Saturday 29 March 2014

NDM

The Fly music magazine closes after nearly 15 years :

Summary of the story :

Free monthly magazine that was once the UK's biggest read music title hit by 'current market conditons' including the collapse of HMV. This magazine was established in 1999 and was very popular, however it relied on HMV to distribute tens of thousands of copies, and its circulation fell from 100,630 copies in February last year to 55,580 in June after the retailer closed 81 of its stores.
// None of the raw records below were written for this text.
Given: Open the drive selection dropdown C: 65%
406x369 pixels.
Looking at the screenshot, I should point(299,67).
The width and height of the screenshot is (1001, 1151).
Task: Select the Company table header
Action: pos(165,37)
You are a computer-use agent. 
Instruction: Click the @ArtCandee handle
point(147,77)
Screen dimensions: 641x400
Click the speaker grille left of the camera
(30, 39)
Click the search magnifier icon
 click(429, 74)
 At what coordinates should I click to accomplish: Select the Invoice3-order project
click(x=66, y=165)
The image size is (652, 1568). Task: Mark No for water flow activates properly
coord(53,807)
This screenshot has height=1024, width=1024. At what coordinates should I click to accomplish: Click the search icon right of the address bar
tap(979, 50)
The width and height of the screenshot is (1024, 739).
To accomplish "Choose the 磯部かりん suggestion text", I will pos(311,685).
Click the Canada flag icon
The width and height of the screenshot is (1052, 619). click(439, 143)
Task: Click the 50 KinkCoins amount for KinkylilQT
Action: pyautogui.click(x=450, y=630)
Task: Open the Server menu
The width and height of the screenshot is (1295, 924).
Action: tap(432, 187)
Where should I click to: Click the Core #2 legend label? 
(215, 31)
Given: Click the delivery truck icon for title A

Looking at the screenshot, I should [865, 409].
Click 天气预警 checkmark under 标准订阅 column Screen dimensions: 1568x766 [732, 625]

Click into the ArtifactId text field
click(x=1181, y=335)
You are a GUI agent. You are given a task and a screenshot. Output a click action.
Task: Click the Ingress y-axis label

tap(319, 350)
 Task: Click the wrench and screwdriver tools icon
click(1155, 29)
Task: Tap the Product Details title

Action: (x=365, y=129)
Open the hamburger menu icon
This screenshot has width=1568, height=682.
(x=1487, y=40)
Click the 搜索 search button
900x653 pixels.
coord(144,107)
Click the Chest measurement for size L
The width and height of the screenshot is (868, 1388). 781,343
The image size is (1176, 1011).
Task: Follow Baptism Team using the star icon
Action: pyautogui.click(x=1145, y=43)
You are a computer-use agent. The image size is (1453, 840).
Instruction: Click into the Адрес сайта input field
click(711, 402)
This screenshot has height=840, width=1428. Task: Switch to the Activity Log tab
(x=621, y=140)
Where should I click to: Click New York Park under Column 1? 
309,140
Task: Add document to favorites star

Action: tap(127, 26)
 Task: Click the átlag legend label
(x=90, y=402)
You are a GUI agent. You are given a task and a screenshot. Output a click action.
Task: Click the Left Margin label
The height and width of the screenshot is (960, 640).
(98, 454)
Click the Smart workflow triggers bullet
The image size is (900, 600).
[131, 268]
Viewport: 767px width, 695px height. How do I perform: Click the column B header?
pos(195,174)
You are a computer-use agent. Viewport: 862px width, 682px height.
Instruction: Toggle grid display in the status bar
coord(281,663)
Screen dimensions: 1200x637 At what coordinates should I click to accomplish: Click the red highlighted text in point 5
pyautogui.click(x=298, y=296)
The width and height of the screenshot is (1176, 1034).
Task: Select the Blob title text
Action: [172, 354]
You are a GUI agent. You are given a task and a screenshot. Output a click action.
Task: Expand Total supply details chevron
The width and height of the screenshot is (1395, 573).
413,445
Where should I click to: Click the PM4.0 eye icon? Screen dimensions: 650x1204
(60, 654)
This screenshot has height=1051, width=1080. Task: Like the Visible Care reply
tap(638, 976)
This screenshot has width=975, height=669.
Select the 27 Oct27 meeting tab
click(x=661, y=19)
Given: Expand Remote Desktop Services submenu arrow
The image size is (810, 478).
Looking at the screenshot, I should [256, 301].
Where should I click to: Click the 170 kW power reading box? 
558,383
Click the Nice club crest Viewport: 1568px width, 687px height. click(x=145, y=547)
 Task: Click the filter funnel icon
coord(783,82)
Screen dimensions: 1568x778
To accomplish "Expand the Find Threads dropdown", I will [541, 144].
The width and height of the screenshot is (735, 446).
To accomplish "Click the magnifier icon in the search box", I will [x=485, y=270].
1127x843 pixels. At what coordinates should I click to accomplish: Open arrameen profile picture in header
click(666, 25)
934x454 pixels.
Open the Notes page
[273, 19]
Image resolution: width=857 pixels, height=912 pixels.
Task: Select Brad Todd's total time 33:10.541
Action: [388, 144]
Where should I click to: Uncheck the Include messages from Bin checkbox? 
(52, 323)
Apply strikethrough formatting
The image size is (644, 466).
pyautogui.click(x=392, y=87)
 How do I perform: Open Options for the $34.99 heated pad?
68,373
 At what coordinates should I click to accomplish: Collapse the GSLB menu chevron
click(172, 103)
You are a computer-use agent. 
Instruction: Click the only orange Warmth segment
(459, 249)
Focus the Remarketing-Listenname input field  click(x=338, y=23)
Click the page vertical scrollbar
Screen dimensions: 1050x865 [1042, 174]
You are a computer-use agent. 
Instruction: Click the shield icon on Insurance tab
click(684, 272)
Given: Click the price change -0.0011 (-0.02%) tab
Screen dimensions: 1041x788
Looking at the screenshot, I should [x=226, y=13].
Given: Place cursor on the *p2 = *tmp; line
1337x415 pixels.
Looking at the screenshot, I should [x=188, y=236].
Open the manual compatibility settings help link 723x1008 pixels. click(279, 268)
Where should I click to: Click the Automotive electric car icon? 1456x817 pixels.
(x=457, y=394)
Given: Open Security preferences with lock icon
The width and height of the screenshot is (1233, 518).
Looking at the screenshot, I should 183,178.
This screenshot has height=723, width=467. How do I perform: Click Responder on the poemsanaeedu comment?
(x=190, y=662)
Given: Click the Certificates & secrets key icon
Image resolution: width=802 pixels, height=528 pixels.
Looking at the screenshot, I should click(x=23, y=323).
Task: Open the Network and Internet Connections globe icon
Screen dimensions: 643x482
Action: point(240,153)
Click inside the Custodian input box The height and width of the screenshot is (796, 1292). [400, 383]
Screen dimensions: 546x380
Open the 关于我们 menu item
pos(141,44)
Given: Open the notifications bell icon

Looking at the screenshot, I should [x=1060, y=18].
A statement on the magazine’s website read: “After nearly 15 years of pioneering new music journalism, the owners of The Fly are officially closing the magazine as a result of current market conditions surrounding publishing.

My opinion :

I think the fact there now there are better magazines which may cover more what the audience are interested in was a factor in the downfall of The Fly magazine, also the fact that it was probably not published up to date with he audience is another key factor to why the magazine had closed down.

NDM STORY 2

Broadcasters slash YouView funding leaving BT and TalkTalk to plug gap :

Summary of the story:

BBC, ITV, Channel 4, and Channel 5 fear platform has been hijacked by telecoms companies as a pay-lite vehicle. The BBC and other broadcasters are poised to drop their annual contribution to the YouView set top box venture by 85% to around £750,000, leaving BT and TalkTalk to plug the funding gap. ITV, Channel 4, Channel 5 and the BBC are concerned that a platform originally created to give viewers free access to British-made programmes through on-demand services like iPlayer has been hijacked by the telecoms companies as a pay-lite vehicle. The BBC, ITV, Channel 4, Channel 5 and transmission company Arqiva are understood to be cutting their contribution from an average of £5m a year to £750,000, according to a source who asked not to be named. The agreement has not been signed by all parties and the terms could change again before the deadline.
My opinion:

YouView launched in July 2012 and is already installed in more than 1m homes. But its marketing and development have been costly. Seeing as YouView boxes connect television sets to the internet and to the aerial. The YouView box contains a digital video recorder, and receives live television, but crucially it uses a broadband connection to offer a catch-up library of recent shows from the four public service broadcasters. This might be seen better than the BBC.